Na quinta-feira, Renan Santos (Missão).
Augusto Cury (Avante) é o participante da sexta.
O horário é sempre o mesmo, 10h30.
O presidente Luiz Inácio Lula da Silva (PT) e o senador Flávio Bolsonaro (PL) também foram convidados para as sabatinas, mas não confirmaram presença até o momento.
Foram chamados os candidatos melhor colocados na pesquisa divulgada pela Quaest na semana passada, o primeiro levantamento contratado pela TV Globo e pelo GLOBO nesta corrida eleitoral.
A cobertura das sabatinas incluirá reportagens nos sites e a publicação de "cortes" dos principais trechos nas redes sociais do jornal.
As sabatinas do GLOBO, Valor e CBN com candidatos à Presidência dão sequência à cobertura eleitoral dos jornais e da rádio.

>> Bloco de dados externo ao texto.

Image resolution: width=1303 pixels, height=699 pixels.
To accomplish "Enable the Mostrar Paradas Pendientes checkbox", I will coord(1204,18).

Na semana passada, foram sabatinados os dois candidatos mais bem colocados na disputa em São Paulo: o atual governador Tarcísio de Freitas (Republicanos), que concorre à reeleição, e o ex-ministro Fernando Haddad (PT).
Essas sabatinas foram realizadas nos estúdios da CBN na capital paulista.
Na sequência, estão previstas sabatinas com candidatos ao governo de Minas Gerais, entre os dias 31 de agosto e 4 de setembro, e com postulantes ao governo do Rio de Janeiro, a partir do dia 8.

A programação prevê ainda, em setembro, debates entre candidatos ao governo do Distrito Federal e ao Senado em estados como Rio e São Paulo.